* _The task_
When you reach the entries, transcribe each one exactly.
=== Records provided ===
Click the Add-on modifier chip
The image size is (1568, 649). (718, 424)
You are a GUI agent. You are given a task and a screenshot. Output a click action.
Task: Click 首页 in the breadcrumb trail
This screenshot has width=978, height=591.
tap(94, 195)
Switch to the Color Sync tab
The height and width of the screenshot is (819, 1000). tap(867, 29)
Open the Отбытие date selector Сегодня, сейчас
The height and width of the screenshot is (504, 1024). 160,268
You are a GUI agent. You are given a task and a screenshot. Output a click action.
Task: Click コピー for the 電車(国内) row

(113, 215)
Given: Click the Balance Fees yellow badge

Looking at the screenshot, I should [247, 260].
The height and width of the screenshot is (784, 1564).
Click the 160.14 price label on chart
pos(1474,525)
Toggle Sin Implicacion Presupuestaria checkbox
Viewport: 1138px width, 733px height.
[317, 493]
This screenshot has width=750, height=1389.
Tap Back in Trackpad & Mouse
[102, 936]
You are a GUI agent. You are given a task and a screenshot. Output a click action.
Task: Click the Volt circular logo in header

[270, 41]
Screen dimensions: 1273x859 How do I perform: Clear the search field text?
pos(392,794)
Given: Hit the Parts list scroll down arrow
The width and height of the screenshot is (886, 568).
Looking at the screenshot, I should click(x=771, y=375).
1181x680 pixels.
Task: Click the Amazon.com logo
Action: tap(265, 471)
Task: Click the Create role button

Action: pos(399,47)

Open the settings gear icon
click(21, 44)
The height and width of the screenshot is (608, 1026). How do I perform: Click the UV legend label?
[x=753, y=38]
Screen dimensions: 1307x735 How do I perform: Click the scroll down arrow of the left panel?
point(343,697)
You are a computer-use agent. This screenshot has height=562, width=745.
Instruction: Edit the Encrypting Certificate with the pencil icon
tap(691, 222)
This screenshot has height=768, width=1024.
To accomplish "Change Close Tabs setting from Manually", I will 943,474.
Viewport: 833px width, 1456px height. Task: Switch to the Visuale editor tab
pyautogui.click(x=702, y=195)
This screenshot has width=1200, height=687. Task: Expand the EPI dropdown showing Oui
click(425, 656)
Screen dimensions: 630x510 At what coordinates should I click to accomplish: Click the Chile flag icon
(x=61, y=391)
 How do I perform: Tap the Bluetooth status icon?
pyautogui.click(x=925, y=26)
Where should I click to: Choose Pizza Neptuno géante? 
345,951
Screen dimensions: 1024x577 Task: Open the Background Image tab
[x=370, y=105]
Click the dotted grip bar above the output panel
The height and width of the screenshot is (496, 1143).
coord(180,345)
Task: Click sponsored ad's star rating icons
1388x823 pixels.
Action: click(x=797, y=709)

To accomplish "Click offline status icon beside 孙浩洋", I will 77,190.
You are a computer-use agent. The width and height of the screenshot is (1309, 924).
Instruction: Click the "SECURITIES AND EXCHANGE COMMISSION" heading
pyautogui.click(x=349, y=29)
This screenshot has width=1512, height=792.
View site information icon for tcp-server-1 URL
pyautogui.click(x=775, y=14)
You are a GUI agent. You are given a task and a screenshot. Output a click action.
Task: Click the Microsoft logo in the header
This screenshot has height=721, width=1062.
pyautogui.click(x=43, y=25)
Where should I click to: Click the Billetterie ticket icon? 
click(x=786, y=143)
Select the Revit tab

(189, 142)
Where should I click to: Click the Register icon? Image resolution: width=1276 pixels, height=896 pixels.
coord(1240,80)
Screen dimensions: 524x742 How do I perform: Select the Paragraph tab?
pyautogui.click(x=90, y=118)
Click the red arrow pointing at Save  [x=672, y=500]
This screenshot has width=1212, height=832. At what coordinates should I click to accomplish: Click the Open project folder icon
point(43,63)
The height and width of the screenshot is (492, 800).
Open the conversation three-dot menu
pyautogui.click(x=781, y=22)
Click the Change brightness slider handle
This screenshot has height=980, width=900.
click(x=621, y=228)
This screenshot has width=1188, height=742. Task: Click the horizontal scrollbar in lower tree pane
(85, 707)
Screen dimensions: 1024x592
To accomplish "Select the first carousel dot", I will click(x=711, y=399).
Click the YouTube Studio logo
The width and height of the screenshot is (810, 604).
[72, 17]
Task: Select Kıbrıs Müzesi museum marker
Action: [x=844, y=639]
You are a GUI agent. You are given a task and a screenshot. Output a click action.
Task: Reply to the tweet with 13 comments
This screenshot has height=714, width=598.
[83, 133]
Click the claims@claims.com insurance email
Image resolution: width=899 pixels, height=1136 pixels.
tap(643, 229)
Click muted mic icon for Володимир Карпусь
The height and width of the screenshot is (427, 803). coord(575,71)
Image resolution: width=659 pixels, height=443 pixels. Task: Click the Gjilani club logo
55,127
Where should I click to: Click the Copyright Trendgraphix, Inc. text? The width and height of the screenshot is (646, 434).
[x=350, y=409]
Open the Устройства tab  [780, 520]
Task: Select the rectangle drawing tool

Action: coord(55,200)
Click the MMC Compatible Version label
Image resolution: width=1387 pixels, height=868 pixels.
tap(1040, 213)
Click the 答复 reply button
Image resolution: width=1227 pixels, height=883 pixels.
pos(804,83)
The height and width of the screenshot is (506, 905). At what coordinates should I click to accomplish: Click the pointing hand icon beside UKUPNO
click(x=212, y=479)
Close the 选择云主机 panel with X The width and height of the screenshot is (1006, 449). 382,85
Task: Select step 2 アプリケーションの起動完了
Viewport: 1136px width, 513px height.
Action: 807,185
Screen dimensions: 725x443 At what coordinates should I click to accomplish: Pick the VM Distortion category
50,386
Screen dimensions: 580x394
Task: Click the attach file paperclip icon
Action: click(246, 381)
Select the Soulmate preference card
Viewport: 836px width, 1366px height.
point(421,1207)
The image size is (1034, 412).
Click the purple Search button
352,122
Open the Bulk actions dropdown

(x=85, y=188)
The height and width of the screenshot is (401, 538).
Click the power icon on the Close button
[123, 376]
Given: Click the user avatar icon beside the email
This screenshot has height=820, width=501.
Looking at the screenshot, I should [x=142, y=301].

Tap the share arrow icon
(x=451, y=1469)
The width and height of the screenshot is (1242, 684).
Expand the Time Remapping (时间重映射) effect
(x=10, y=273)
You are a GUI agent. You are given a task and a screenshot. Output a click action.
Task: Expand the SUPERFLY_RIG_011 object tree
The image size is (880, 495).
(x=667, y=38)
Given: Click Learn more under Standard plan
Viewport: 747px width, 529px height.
===
* _Task output_
Click the Add-on modifier chip
The image size is (1568, 649). (718, 424)
You are a GUI agent. You are given a task and a screenshot. Output a click action.
Task: Click 首页 in the breadcrumb trail
This screenshot has width=978, height=591.
tap(94, 195)
Switch to the Color Sync tab
The height and width of the screenshot is (819, 1000). tap(867, 29)
Open the Отбытие date selector Сегодня, сейчас
The height and width of the screenshot is (504, 1024). 160,268
You are a GUI agent. You are given a task and a screenshot. Output a click action.
Task: Click コピー for the 電車(国内) row

(113, 215)
Given: Click the Balance Fees yellow badge

Looking at the screenshot, I should [247, 260].
The height and width of the screenshot is (784, 1564).
Click the 160.14 price label on chart
pos(1474,525)
Toggle Sin Implicacion Presupuestaria checkbox
Viewport: 1138px width, 733px height.
[317, 493]
This screenshot has width=750, height=1389.
Tap Back in Trackpad & Mouse
[102, 936]
You are a GUI agent. You are given a task and a screenshot. Output a click action.
Task: Click the Volt circular logo in header

[270, 41]
Screen dimensions: 1273x859 How do I perform: Clear the search field text?
pos(392,794)
Given: Hit the Parts list scroll down arrow
The width and height of the screenshot is (886, 568).
Looking at the screenshot, I should click(x=771, y=375).
1181x680 pixels.
Task: Click the Amazon.com logo
Action: tap(265, 471)
Task: Click the Create role button

Action: pos(399,47)

Open the settings gear icon
click(21, 44)
The height and width of the screenshot is (608, 1026). How do I perform: Click the UV legend label?
[x=753, y=38]
Screen dimensions: 1307x735 How do I perform: Click the scroll down arrow of the left panel?
point(343,697)
You are a computer-use agent. This screenshot has height=562, width=745.
Instruction: Edit the Encrypting Certificate with the pencil icon
tap(691, 222)
This screenshot has height=768, width=1024.
To accomplish "Change Close Tabs setting from Manually", I will 943,474.
Viewport: 833px width, 1456px height. Task: Switch to the Visuale editor tab
pyautogui.click(x=702, y=195)
This screenshot has width=1200, height=687. Task: Expand the EPI dropdown showing Oui
click(425, 656)
Screen dimensions: 630x510 At what coordinates should I click to accomplish: Click the Chile flag icon
(x=61, y=391)
 How do I perform: Tap the Bluetooth status icon?
pyautogui.click(x=925, y=26)
Where should I click to: Choose Pizza Neptuno géante? 
345,951
Screen dimensions: 1024x577 Task: Open the Background Image tab
[x=370, y=105]
Click the dotted grip bar above the output panel
The height and width of the screenshot is (496, 1143).
coord(180,345)
Task: Click sponsored ad's star rating icons
1388x823 pixels.
Action: click(x=797, y=709)

To accomplish "Click offline status icon beside 孙浩洋", I will 77,190.
You are a computer-use agent. The width and height of the screenshot is (1309, 924).
Instruction: Click the "SECURITIES AND EXCHANGE COMMISSION" heading
pyautogui.click(x=349, y=29)
This screenshot has width=1512, height=792.
View site information icon for tcp-server-1 URL
pyautogui.click(x=775, y=14)
You are a GUI agent. You are given a task and a screenshot. Output a click action.
Task: Click the Microsoft logo in the header
This screenshot has height=721, width=1062.
pyautogui.click(x=43, y=25)
Where should I click to: Click the Billetterie ticket icon? 
click(x=786, y=143)
Select the Revit tab

(189, 142)
Where should I click to: Click the Register icon? Image resolution: width=1276 pixels, height=896 pixels.
coord(1240,80)
Screen dimensions: 524x742 How do I perform: Select the Paragraph tab?
pyautogui.click(x=90, y=118)
Click the red arrow pointing at Save  [x=672, y=500]
This screenshot has width=1212, height=832. At what coordinates should I click to accomplish: Click the Open project folder icon
point(43,63)
The height and width of the screenshot is (492, 800).
Open the conversation three-dot menu
pyautogui.click(x=781, y=22)
Click the Change brightness slider handle
This screenshot has height=980, width=900.
click(x=621, y=228)
This screenshot has width=1188, height=742. Task: Click the horizontal scrollbar in lower tree pane
(85, 707)
Screen dimensions: 1024x592
To accomplish "Select the first carousel dot", I will click(x=711, y=399).
Click the YouTube Studio logo
The width and height of the screenshot is (810, 604).
[72, 17]
Task: Select Kıbrıs Müzesi museum marker
Action: [x=844, y=639]
You are a GUI agent. You are given a task and a screenshot. Output a click action.
Task: Reply to the tweet with 13 comments
This screenshot has height=714, width=598.
[83, 133]
Click the claims@claims.com insurance email
Image resolution: width=899 pixels, height=1136 pixels.
tap(643, 229)
Click muted mic icon for Володимир Карпусь
The height and width of the screenshot is (427, 803). coord(575,71)
Image resolution: width=659 pixels, height=443 pixels. Task: Click the Gjilani club logo
55,127
Where should I click to: Click the Copyright Trendgraphix, Inc. text? The width and height of the screenshot is (646, 434).
[x=350, y=409]
Open the Устройства tab  [780, 520]
Task: Select the rectangle drawing tool

Action: coord(55,200)
Click the MMC Compatible Version label
Image resolution: width=1387 pixels, height=868 pixels.
tap(1040, 213)
Click the 答复 reply button
Image resolution: width=1227 pixels, height=883 pixels.
pos(804,83)
The height and width of the screenshot is (506, 905). At what coordinates should I click to accomplish: Click the pointing hand icon beside UKUPNO
click(x=212, y=479)
Close the 选择云主机 panel with X The width and height of the screenshot is (1006, 449). 382,85
Task: Select step 2 アプリケーションの起動完了
Viewport: 1136px width, 513px height.
Action: 807,185
Screen dimensions: 725x443 At what coordinates should I click to accomplish: Pick the VM Distortion category
50,386
Screen dimensions: 580x394
Task: Click the attach file paperclip icon
Action: click(246, 381)
Select the Soulmate preference card
Viewport: 836px width, 1366px height.
point(421,1207)
The image size is (1034, 412).
Click the purple Search button
352,122
Open the Bulk actions dropdown

(x=85, y=188)
The height and width of the screenshot is (401, 538).
Click the power icon on the Close button
[123, 376]
Given: Click the user avatar icon beside the email
This screenshot has height=820, width=501.
Looking at the screenshot, I should [x=142, y=301].

Tap the share arrow icon
(x=451, y=1469)
The width and height of the screenshot is (1242, 684).
Expand the Time Remapping (时间重映射) effect
(x=10, y=273)
You are a GUI agent. You are given a task and a screenshot. Output a click action.
Task: Expand the SUPERFLY_RIG_011 object tree
The image size is (880, 495).
(x=667, y=38)
Given: Click Learn more under Standard plan
Viewport: 747px width, 529px height.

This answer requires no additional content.